Still, reintroduction will be problematic because some breeders are still after wild siskins. “They have this myth that the red factor is better if there’s a wild red siskin involved in the process,” says Bibiana Sucre, executive director of Provita, a non-profit that’s coordinating the siskin conservation efforts in Venezuela. And there’s a highly organized bird-trapping network in Venezuela that meets their demands. “You don’t see red siskins being sold on the road. They’re sold through more specialized organizations, and to more targeted audiences like aviculture organizations that breed canaries.”
The initiative’s solution is to form alliances with coffee growers. Traditional coffee plantations are like managed forests, full of tall and shady trees. Many of these plantations cover hundreds of hectares and sit close to national parks, making them the perfect places for reintroducing siskins. But many countries have moved towards sun-exposed plantations, which produce more coffee per hectare, at the cost of more logging, heavier pesticide use, and the destruction of bird-friendly habitats.

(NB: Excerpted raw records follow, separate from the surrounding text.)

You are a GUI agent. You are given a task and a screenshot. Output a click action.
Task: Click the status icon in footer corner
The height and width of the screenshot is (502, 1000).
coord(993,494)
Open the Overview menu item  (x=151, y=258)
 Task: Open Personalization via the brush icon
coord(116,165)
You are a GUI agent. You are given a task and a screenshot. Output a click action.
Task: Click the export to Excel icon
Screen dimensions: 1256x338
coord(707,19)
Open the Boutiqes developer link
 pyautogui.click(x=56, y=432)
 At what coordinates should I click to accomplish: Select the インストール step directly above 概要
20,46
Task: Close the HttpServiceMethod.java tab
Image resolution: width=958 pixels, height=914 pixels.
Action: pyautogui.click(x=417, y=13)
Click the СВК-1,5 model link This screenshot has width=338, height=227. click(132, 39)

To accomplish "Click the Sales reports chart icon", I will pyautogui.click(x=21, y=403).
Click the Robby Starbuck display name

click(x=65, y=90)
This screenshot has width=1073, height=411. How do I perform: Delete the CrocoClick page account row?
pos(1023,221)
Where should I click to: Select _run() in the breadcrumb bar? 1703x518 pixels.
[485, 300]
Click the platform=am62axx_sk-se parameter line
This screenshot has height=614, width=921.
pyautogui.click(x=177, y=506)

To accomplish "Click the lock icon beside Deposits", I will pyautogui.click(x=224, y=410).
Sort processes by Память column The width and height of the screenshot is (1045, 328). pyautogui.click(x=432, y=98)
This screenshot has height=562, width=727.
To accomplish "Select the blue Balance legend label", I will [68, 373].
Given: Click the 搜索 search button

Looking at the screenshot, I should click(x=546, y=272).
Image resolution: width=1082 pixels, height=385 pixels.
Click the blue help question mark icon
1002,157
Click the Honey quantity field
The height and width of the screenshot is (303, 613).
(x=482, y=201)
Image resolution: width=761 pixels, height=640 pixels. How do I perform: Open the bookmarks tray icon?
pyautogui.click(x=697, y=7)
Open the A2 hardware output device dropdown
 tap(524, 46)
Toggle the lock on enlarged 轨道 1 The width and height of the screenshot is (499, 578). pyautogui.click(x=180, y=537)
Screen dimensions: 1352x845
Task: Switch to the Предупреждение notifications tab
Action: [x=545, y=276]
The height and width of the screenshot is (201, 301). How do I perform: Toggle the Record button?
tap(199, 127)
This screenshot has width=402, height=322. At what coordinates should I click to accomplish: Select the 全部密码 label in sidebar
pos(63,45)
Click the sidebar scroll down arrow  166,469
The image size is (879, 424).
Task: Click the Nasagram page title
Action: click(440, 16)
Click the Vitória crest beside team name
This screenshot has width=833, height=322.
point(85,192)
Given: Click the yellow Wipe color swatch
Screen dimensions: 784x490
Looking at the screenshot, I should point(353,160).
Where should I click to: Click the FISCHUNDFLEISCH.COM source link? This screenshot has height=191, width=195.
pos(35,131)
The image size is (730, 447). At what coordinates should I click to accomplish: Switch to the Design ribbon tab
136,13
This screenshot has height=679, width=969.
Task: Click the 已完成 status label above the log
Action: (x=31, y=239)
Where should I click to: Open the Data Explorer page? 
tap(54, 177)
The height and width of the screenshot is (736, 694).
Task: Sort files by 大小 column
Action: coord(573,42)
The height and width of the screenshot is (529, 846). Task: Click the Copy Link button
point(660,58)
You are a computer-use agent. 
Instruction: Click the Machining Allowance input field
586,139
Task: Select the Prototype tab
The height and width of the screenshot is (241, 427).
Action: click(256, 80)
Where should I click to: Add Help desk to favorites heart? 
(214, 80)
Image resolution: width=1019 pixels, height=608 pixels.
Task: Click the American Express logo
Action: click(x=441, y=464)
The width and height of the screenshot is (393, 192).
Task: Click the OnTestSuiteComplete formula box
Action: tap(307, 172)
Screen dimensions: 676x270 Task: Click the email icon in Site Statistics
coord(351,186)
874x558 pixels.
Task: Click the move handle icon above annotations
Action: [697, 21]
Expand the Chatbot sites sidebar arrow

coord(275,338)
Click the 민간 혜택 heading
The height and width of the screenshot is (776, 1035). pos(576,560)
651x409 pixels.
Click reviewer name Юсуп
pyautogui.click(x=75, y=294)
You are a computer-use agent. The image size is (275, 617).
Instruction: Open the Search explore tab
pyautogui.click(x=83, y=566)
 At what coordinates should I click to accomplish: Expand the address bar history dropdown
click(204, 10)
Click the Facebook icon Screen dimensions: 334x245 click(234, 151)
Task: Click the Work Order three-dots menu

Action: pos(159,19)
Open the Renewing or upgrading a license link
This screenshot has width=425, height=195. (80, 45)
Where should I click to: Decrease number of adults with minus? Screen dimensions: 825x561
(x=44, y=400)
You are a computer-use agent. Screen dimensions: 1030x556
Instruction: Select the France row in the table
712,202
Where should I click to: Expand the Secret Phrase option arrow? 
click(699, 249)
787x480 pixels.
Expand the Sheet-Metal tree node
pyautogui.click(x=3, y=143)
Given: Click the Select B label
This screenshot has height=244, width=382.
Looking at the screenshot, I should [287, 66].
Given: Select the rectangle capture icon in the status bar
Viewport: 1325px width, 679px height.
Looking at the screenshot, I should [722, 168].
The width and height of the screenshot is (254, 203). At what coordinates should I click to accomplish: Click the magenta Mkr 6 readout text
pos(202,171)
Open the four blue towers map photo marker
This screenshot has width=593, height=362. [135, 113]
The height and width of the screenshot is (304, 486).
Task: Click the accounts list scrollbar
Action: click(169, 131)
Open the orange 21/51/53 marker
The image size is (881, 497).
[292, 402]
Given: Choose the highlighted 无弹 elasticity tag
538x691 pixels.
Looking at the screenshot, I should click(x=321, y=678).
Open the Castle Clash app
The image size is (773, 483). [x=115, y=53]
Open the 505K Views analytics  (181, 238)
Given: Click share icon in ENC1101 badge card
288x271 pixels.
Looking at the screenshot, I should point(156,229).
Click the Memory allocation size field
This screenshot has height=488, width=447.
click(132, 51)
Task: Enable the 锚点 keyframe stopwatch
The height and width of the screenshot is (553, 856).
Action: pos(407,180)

Braun and his colleagues want to tip the economic scales in favor of the traditional plantations by rewarding them with bird-friendly certification. The plantations could then sell their products as luxury items and escape the tight price controls that Venezuela sets upon coffee, allowing them to compete with the more environmentally destructive sun-exposed plantations. They would also be motivated to actively prevent poaching.
“It’s a realistic approach to conservation, where we’re working with market opportunities,” says Coyle. “If we can create Save the Siskin coffee, we can control the habitat.” Sucre adds that her team has already connected with producers who are willing to take part, and with intermediaries who will sell the certified coffee abroad.
Coyle is optimistic. To him, the siskin can be more than a cautionary tale of careless exploitation, but a triumphant exemplar of conservation done right. “There are many iconic conservation projects that will be constantly intensive and expensive,” he says. “But this bird has a lot of habitat left, and it can reproduce in large numbers. I think there’s a very good chance that we can do something unusual: have a species that can sustain itself without needing people.”